Re: FSK demodulation

Hi Marcus!

Thanks for your detailed reply. To what I have studied yet polar
discriminator will be affected more by the amplitude variations during
transmission. Currently I do not know how to cater these variations, I
am
reading literature on it.
Currently, I am trying to implement correlation receiver using FIR
filters. I am looking into polyphase filterbank channelizer to
implement
correlation, but currently unable to do so because I currently do not
know
how to assign taps for channelizer.

practical system, if your FSK shift is sufficiently larger than your
frequency offset.

Oversampling at baseband ? I am currently sampling at 1Msps (usrp sink
sampling rate) for a tone spacing of 125KHz. You mean after the USRP
sink
block I should upsample again and then do the correlation? Or you mean
something else ? Please forgive me for asking too many question, I am
still
learning.

All in all, the question which demodulator architecture to use is an
academic/research one and not related to the implementation in GNU Radio
modulation. This is a highly interesting field and I can but encourage
you to read a lot of books [1] and papers on this.

Thanks for the link, nice stuff.

modulation:

Assuming you don’t want phase jumps between symbols, why not just use
the VCO block to generate frequencies out of your input values?

Wow! modulation is easy using VCO. A question, why would someone want
phase
jump between symbols?

Marc

Hi Marc,

Currently, I am trying to implement correlation receiver using FIR
filters. I am looking into polyphase filterbank channelizer to implement
correlation, but currently unable to do so because I currently do not
know how to assign taps for channelizer.

I should have pointed you at Tom’s article on PFB channelizers and
synthesizers [1].

Oversampling at baseband ? I am currently sampling at 1Msps (usrp sink
sampling rate) for a tone spacing of 125KHz. You mean after the USRP sink
block I should upsample again and then do the correlation? Or you mean
something else ? Please forgive me for asking too many question, I am still
learning.
don’t worry; this list is meant for GNU Radio discussion, I think things
like exploring possibilities to do certain tasks in GNU Radio fit
nicely, especially because you are considering using something “cool and
new” like the PFBs in your approach. GNU Radio can always use more
people actually trying to implement stuff!
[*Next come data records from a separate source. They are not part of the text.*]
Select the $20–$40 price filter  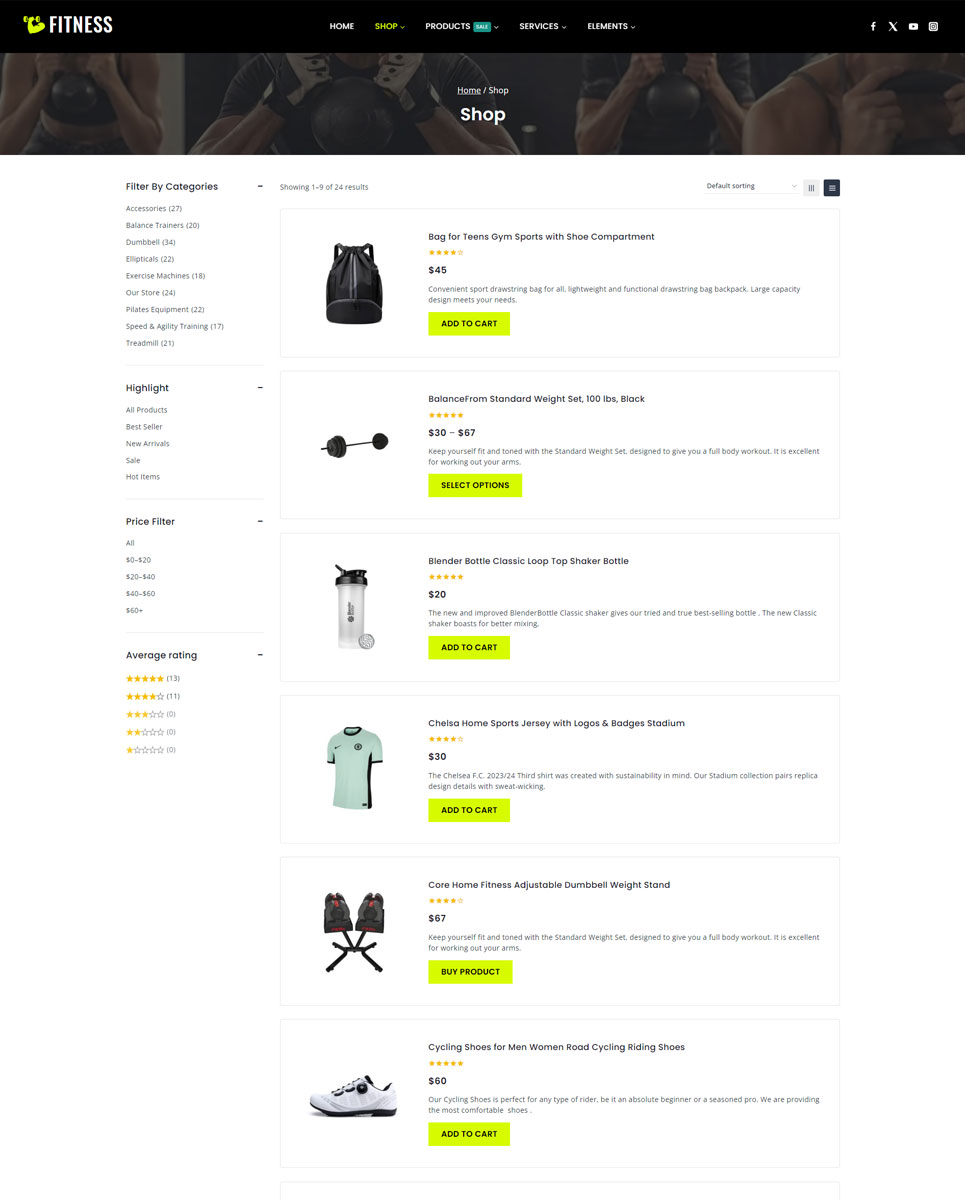(140, 577)
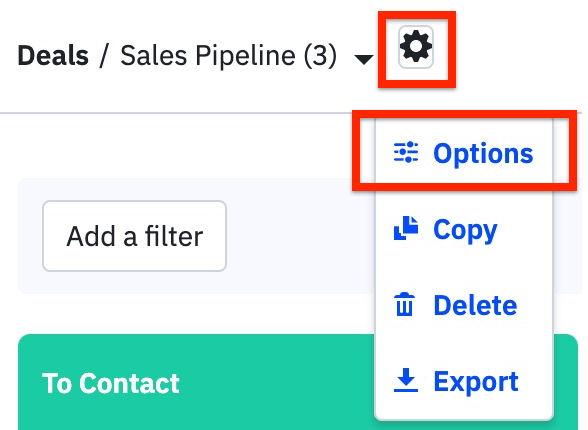The width and height of the screenshot is (588, 430).
Task: Choose Options from the gear menu
Action: coord(464,153)
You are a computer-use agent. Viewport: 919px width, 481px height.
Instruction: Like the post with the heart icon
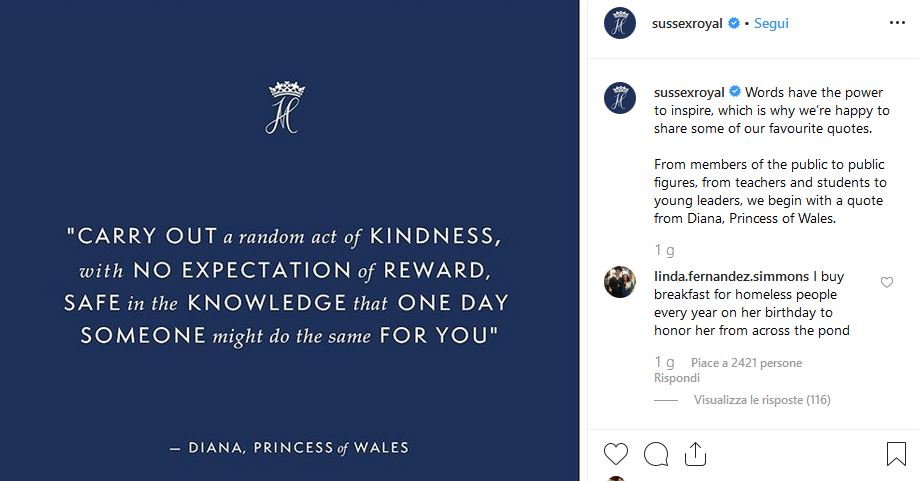[x=616, y=455]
So: Oversampling is what you do when getting more samples out of your
ADC than nyquist forces you to do. If you do 125k spacing 4FSK, then you
have a total bandwidth of 750kHz + X, so 1MS/s is “just enough”; anyway,
if you sample with let’s say 3.125MS/s, than you’ll have more samples.
Within that received bandwidth, you will have the same signal as before,
but now correlating against your known tone will give you a higher value
than with only 1MS/s, and because noise stays uncorrelated, this will
increase SNR. This is processing gain!

… encourage you to read a lot of books [1] and papers on this.

Thanks for the link, nice stuff.
If you find something interesting, don’t hesitate to add a new heading
like “FSK demodulator technology” and add the references there; I think
this list is something that could use broader usage :slight_smile:

Assuming you don’t want phase jumps between symbols, why not just use
the VCO block to generate frequencies out of your input values?
Wow! modulation is easy using VCO. A question, why would someone want phase
jump between symbols?
In FSK systems, you’d usually want to avoid that, because phase jumps
lead to spectral components that are not at the frequency you shifted
to.
With PSK, phase jumps is your only way to encode data, and with QAM
“half” of the information is encoded in phase. However, you usually see
a pulse shaper after these, because transmitting a real phase
discontinuity is somewhat physically impossible[2]. So these modulations
get the spectrum of a phase-jumping system, smoothed by the spectral
shape of the pulse shaping.

Greetings,
Marcus

[1]

[2] Basically, imagine the baseband signal as a sequence of rectangles
in time; now, the fourier transform of a rectangle is a sin(x)/x, and
that has a support that doesn’t fit into a limited bandwidth.